I’ve been reflecting a lot on the arc of the spiritual path.
It has numerous aspects. There is the principal thread, the cord that pulls us into the depths. But along with it are numerous points about ourselves, strengths, weaknesses. All the things that make us, that stand in the way for us, and that open doors for us.
One of those things turns on the question to what do we give our attention. By one definition these are the gods of our lives. Now, I’m not a monotheist, thinking there is one true. But, there are a lot of divinities in our lives, a lot of things that claim our attention, some for the good, some, well, not.
Which has turned my thoughts to the Golden Calf.
In 2001, the Golden Calf from Cecil B DeMille’s classic film “The Ten Commandments,” was sold at a Christie’s auction for a tad over $15,000. It was, as you might imagine, in fact roughly carved wood with gilt paint. Pretty expensive for what is ultimately little more than a tawdry souvenir. Although I suspect today someone might pay a bit more for it.

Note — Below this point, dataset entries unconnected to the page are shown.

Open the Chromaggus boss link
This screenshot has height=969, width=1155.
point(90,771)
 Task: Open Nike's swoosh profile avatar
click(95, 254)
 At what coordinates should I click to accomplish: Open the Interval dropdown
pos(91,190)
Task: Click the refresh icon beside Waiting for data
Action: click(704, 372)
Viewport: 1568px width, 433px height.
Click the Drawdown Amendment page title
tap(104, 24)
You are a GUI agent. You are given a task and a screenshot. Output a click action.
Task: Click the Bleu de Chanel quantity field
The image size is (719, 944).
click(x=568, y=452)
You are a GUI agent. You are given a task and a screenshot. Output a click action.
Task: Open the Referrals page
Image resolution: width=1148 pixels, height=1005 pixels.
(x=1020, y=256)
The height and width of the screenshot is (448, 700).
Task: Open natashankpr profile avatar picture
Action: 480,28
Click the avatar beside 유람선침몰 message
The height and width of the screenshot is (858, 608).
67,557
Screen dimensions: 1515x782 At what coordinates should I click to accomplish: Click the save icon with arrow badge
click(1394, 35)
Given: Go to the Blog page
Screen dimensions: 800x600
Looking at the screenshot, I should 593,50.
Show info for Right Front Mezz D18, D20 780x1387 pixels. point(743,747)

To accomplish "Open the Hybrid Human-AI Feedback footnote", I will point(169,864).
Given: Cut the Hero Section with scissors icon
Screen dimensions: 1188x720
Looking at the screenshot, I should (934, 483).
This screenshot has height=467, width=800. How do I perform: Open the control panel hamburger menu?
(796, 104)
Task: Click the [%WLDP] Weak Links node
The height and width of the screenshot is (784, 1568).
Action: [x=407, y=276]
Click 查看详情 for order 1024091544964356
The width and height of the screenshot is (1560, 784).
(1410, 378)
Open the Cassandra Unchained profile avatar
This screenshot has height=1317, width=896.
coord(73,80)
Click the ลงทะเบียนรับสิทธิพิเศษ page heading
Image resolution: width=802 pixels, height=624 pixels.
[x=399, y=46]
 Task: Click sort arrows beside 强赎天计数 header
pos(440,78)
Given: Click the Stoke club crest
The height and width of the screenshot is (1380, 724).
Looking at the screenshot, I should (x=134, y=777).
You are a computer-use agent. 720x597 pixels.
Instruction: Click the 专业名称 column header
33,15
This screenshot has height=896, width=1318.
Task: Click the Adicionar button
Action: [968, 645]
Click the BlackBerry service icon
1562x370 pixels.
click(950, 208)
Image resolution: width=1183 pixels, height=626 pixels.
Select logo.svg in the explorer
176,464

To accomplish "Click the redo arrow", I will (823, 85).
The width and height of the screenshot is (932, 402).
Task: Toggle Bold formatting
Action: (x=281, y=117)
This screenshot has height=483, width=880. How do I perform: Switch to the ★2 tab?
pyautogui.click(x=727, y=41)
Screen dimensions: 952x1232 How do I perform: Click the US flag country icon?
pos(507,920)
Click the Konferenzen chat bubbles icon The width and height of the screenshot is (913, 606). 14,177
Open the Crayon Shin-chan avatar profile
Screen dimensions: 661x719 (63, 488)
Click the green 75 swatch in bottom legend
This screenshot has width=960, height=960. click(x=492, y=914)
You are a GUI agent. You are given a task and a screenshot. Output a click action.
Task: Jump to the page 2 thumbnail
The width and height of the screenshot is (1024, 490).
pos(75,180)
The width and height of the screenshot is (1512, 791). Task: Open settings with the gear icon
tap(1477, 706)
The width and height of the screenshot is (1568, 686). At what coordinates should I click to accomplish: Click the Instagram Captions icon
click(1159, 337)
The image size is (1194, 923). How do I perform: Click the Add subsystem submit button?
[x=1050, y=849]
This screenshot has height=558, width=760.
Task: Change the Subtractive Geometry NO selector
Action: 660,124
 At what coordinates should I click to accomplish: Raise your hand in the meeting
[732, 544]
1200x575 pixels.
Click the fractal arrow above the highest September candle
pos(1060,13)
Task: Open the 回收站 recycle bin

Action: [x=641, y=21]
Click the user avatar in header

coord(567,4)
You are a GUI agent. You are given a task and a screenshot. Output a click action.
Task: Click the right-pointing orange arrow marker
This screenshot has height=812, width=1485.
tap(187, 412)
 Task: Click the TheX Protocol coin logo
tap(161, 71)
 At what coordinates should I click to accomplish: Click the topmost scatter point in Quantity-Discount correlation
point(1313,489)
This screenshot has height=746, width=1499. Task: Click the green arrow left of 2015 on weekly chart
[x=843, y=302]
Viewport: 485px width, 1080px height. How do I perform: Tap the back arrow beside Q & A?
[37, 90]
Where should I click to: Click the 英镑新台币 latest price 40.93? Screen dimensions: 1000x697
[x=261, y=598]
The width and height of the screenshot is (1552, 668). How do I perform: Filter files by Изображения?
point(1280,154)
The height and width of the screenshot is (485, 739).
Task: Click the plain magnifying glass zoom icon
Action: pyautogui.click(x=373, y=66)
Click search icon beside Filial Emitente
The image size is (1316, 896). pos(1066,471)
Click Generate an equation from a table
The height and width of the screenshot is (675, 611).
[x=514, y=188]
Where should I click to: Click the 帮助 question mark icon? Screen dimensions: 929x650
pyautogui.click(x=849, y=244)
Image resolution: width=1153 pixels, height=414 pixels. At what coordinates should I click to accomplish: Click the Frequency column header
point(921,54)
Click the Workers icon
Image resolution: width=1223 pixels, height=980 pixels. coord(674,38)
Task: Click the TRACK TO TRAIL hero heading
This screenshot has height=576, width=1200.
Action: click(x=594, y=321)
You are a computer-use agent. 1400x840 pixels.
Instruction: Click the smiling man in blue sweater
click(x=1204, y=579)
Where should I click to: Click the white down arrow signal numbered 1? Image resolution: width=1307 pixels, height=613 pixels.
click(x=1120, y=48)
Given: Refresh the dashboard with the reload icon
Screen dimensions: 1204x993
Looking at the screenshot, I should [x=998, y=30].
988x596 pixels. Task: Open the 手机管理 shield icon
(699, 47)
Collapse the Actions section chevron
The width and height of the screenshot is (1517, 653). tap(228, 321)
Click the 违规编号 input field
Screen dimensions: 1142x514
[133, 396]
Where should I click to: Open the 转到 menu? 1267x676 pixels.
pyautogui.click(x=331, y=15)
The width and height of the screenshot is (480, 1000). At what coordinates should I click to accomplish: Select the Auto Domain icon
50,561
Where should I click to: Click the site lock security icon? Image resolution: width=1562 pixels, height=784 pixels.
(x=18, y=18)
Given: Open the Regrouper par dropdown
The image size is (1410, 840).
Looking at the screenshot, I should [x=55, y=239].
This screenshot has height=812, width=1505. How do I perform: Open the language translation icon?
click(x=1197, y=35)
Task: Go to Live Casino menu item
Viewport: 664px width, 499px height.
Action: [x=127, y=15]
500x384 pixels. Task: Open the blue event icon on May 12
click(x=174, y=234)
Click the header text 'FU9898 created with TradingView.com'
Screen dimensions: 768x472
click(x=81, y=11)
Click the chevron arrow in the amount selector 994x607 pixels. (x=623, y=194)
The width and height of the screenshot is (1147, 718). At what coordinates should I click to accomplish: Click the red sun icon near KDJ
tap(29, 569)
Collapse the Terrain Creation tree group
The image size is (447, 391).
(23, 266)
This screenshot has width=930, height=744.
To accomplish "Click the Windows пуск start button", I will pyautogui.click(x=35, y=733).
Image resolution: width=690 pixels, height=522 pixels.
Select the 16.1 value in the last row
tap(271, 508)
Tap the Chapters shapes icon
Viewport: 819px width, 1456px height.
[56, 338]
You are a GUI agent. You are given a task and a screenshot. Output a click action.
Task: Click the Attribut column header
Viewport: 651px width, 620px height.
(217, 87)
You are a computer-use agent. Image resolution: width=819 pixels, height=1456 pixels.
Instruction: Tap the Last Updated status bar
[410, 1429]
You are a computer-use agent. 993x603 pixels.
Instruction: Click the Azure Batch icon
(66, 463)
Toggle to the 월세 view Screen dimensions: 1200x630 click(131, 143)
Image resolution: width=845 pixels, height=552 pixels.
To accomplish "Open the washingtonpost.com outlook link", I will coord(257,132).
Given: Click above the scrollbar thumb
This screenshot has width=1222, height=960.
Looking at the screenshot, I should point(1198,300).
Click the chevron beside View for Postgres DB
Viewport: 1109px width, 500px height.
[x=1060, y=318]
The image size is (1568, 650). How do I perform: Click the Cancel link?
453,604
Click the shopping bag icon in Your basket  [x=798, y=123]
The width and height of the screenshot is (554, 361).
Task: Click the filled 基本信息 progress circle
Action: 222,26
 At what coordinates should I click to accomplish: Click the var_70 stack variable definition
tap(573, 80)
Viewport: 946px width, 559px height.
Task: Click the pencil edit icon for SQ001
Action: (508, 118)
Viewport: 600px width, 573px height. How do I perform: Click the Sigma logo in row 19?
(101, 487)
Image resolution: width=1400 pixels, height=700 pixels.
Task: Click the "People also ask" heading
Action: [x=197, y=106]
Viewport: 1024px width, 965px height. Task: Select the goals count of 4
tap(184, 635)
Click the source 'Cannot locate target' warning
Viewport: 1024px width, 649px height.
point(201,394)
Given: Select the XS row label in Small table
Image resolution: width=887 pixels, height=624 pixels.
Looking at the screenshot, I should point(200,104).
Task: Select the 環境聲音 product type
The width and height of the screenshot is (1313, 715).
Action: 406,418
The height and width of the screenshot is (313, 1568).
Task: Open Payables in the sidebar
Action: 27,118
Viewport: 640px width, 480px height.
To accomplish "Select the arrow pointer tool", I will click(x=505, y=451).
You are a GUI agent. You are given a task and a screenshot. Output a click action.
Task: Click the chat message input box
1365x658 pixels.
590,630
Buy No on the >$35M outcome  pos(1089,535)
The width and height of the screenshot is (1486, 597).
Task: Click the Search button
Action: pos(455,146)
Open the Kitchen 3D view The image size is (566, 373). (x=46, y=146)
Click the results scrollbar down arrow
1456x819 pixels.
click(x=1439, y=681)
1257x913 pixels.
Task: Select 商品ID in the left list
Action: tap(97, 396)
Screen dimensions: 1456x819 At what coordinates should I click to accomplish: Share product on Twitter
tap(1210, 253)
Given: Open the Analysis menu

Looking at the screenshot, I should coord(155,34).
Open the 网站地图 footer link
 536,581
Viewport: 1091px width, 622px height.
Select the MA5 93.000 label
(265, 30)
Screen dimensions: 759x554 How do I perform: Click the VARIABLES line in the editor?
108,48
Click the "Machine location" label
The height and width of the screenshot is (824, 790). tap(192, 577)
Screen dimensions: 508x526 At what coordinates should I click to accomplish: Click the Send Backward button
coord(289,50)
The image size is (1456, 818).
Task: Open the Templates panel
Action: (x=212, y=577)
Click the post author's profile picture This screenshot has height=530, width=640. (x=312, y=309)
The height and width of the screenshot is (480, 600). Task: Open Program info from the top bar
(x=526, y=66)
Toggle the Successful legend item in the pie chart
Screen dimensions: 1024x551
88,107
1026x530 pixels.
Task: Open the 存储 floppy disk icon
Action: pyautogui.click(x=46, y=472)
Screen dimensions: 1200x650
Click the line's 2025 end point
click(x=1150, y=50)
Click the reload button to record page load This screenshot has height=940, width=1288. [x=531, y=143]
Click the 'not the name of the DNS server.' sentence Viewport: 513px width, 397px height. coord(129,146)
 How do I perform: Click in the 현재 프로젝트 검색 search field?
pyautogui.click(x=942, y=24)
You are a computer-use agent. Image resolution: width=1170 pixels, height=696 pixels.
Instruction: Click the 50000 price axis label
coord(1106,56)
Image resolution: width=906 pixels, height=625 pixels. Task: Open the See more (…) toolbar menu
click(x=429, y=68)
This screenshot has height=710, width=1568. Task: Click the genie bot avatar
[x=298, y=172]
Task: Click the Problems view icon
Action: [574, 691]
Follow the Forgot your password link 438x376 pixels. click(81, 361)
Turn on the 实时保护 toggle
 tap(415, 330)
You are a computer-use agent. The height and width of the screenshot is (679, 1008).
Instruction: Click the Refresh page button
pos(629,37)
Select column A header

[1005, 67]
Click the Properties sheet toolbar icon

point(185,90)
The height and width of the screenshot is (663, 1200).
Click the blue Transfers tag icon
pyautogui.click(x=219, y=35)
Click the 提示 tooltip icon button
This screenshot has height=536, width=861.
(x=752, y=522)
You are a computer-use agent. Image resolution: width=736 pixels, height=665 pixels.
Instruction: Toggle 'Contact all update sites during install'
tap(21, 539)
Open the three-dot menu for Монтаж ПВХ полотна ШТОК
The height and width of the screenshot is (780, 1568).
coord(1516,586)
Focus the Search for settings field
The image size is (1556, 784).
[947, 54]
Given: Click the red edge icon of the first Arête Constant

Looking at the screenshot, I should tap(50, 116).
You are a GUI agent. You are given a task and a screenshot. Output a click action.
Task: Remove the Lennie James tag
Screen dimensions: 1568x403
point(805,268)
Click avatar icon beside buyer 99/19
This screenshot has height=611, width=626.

I loved the movie. I may have seen it in the theater, but I would have been eight. My memory is fixed by it playing in regular rotation on television starting in the very early 1970s, usually near Easter and Passover. And with that for good and ill my image of Moses as well as the voice of God is Charleston Heston. While Pharoah is and forever will be Yul Brynner.
Also, I have seared into my mind the image of the evil overseer, Dathan, played deliciously by Edgar G. Robinson. What I was unaware of when watching the movie was how DeMille, after considering a host of actors picked Robinson in part because he’d been blacklisted during the Red Scare, and felt he deserved a juicy part for his rehabilitation.
Robinson’s Dathan stood in for all the vacillation, compromise, and venality of, well, actually, everybody. So, of course, when it came time for the Golden Calf scene, its Dathan who does the deed, even whipping the crowd into a frenzy, and even offering an implied human sacrifice. Rather, it is worth noting, than the biblical Aaron, brother of Moses, who in the scriptures actually authorized the making of the calf.
The Golden Calf has entered our Western psyche. It stands for all the false idols of our lives. And, at least out of the film version, Dathan stands for that part in each of us that, well, there’s the list: vacillating, compromising, venal.
The parts that worship the false.
The question here is, among those divinities within your life, what are false gods?
I did a small personal assessment and I have found several that have a place in my life, both useful with a right amount of attention, others, well. I suspect if you look inwards, you probably can see yours as well. Your friends can, especially the not healthy ones. You can bet on it.
So, what are yours? For good and ill?
A big step on the way of wisdom.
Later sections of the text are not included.